■ Aufgaben ■
- A) Gib den Text zur Ethiksteuer wortgetreu wieder, und zwar von „Was ist mit“ bis „Roten Kreuz zugute.“.
- B) Beantworte anhand des Textes zur Ethiksteuer diese Fragen:
(i) Welches Institut leitet Ulrich Blum als Präsident?
(ii) Wie viel Prozent der Einkommens- oder Lohnsteuer soll nach seinem Vorschlag jeder zusätzlich zahlen?
(iii) Welche soziale Einrichtung wird als Beispiel für eine nicht kirchliche Empfängerin genannt?
- C) Führe den Text zur Ethiksteuer im Anschluss an seinen letzten Satz weiter.

■ Textauszug ■
**********
Einen neuen Auftrieb hat die Debatte um eine sogenannte „Ethiksteuer“ bekommen, seit vor einigen Tagen der Präsident des Instituts für Wirtschaftsforschung Halle (IWH) Ulrich Blum eine solche Abgabe gefordert hat; er will damit die Austrittswelle aus den Kirchen stoppen und Trittbrettfahrer ausbremsen, die die Sozialleistungen der Kirche nutzen, aber nicht bezahlen.
Was ist mit einer solchen Steuer gemeint? Herr Blum schlägt vor, dass jedermann 7 % der Einkommens- oder Lohnsteuer zusätzlich zahlt an eine soziale Organisationen seiner Wahl, vorausgesetzt, sie ist als förderungswürdig anerkannt. Er plädiert damit dafür, dass auch diejenigen, die keiner Kirche angehören, aber dennoch kirchliche und soziale Angebote (Schulen, Kindergärten, Seelsorge, kirchliche Krankenhäuser, Caritas etc.) nutzen können, dies auch mit einem gewissen Betrag unterstützen sollen. Dieser kommt dann zwar nicht kirchlichen Organisationen allein, aber anderen sozialen Einrichtungen wie beispielsweise dem Roten Kreuz zugute.
**********
■ Datenzeilen ■
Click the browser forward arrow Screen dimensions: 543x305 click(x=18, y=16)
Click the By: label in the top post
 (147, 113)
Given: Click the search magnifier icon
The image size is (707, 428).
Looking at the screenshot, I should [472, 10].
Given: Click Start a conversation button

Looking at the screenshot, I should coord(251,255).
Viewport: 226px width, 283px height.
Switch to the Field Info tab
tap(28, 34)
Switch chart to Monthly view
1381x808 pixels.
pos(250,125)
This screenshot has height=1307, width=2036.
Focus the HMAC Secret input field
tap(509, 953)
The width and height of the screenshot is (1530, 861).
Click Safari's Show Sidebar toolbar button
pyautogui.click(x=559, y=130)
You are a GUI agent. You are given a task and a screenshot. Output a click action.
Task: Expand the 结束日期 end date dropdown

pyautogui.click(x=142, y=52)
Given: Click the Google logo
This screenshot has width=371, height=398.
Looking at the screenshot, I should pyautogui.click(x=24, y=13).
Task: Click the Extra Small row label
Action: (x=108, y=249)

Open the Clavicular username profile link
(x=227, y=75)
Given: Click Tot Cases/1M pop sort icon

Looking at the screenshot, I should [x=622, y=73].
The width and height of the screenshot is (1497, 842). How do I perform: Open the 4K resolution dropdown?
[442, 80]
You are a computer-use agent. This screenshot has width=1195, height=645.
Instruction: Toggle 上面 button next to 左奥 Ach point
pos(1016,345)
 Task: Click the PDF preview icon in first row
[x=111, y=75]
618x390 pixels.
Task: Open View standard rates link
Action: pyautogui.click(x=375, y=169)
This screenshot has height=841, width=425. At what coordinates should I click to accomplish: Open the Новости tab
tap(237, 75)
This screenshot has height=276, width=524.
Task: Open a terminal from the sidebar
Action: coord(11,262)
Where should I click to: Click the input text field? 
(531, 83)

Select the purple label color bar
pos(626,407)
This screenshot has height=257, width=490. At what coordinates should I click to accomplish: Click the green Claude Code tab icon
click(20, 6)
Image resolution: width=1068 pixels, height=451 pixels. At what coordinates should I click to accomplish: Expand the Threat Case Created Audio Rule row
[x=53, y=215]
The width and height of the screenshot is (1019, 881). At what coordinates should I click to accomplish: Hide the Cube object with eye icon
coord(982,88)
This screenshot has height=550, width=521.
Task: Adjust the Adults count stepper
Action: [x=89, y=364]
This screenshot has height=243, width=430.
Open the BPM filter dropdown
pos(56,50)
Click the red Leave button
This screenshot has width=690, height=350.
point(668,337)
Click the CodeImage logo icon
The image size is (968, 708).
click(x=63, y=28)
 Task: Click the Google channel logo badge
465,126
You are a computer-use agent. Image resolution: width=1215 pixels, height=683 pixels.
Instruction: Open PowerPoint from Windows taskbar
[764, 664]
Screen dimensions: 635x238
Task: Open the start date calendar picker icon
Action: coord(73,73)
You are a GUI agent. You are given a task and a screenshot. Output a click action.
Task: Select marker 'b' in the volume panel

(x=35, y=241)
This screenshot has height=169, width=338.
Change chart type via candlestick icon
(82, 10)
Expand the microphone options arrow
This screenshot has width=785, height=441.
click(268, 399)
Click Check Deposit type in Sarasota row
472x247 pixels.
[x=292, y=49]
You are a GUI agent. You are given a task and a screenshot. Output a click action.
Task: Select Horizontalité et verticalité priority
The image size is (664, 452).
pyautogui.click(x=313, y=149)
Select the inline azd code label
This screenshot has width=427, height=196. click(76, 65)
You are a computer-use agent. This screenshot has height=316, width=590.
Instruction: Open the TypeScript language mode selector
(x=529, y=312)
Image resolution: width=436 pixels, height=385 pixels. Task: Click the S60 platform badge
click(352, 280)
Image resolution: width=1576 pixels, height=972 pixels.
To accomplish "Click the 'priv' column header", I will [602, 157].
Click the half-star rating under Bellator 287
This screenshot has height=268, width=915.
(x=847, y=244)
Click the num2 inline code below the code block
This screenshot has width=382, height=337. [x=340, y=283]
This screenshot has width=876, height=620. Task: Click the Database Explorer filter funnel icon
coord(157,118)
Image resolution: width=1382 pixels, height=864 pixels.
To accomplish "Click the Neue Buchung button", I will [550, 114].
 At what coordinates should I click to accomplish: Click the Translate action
**********
■ Antworten je Aufgabe ■
- A)
Was ist mit einer solchen Steuer gemeint? Herr Blum schlägt vor, dass jedermann 7 % der Einkommens- oder Lohnsteuer zusätzlich zahlt an eine soziale Organisationen seiner Wahl, vorausgesetzt, sie ist als förderungswürdig anerkannt. Er plädiert damit dafür, dass auch diejenigen, die keiner Kirche angehören, aber dennoch kirchliche und soziale Angebote (Schulen, Kindergärten, Seelsorge, kirchliche Krankenhäuser, Caritas etc.) nutzen können, dies auch mit einem gewissen Betrag unterstützen sollen. Dieser kommt dann zwar nicht kirchlichen Organisationen allein, aber anderen sozialen Einrichtungen wie beispielsweise dem Roten Kreuz zugute.

- B)
(i) Das Institut für Wirtschaftsforschung Halle (IWH).
(ii) 7 %.
(iii) Das Rote Kreuz.

- C)
Zunächst ein kurzer kirchenrechtlicher Hinweis: Es gibt aus katholischer Sicht KEINEN Kirchenaustritt! Die Taufe verleiht ein unauslöschliches Prägemal, was auch durch die Erklärung des Austritts aus der Institution Kirche vor einer staatlichen Behörde nicht verloren geht. Also gehört jeder Getaufte immer zur Kirche! Der Papst hat in einem Motu Proprio kurz vor Weihnachten darauf noch einmal eigens hingewiesen und zwar im Zusammenhang mit der Eheschließung, die für jeden Getauften eine kirchliche sein muss – auch nach einem Kirchenaustritt. Zu beachten ist auch, dass ein Kirchenaustritt – ohne ausdrücklichen Glaubensabfall und vor einer rein weltlichen Behörde – aus der Sicht Roms NICHT automatisch zur Exkommunikation führen kann. Die deutschen Bischöfe vertraten zu dieser Frage bisher eine andere Position, was spätestens nach dieser Erklärung des Papstes (bisher liegt keine offizielle deutsche Übersetzung, daher hier der Link zum lateinischen Original) wohl korrigiert werden muss.
Der Vorschlag von Herrn Blum – der im übrigen wohl auch das Wohlwollen des Hl. Vaters zu haben scheint – hat zu vielen unterschiedlichen Reaktionen geführt, die einen interessanten Einblick in die ideologische Orientierung der Bürgerinnen und Bürger unseres Staates geben. Eine wichtige Frage ist dabei aufgeworfen worden: Wollen wir unseren Staat als Solidargemeinschaft begreifen in dem, wie es die EKD-Ratsvorsitzende Margot Käßmann formuliert, die Leistungsstarken zeigen, dass sie einverstanden sind, dass ihr Geld für Leistungsschwache verwendet wird? Ich meine, dass diese Solidargemeinschaft, die jeden einschließt, schon gegen eine Steuer spricht, in der jeder sich aussuchen kann, wer davon profitieren soll. Zu diesem Thema ist beim Kölner Stadtanzeiger ein Kommentar zu lesen: „Ich möchte selbst auswählen, wem ich wieviel zuwende – meine private Wohltätigkeit oder Hartherzigkeit geht den Staat nichts an“. Auch darum geht es in dieser Debatte!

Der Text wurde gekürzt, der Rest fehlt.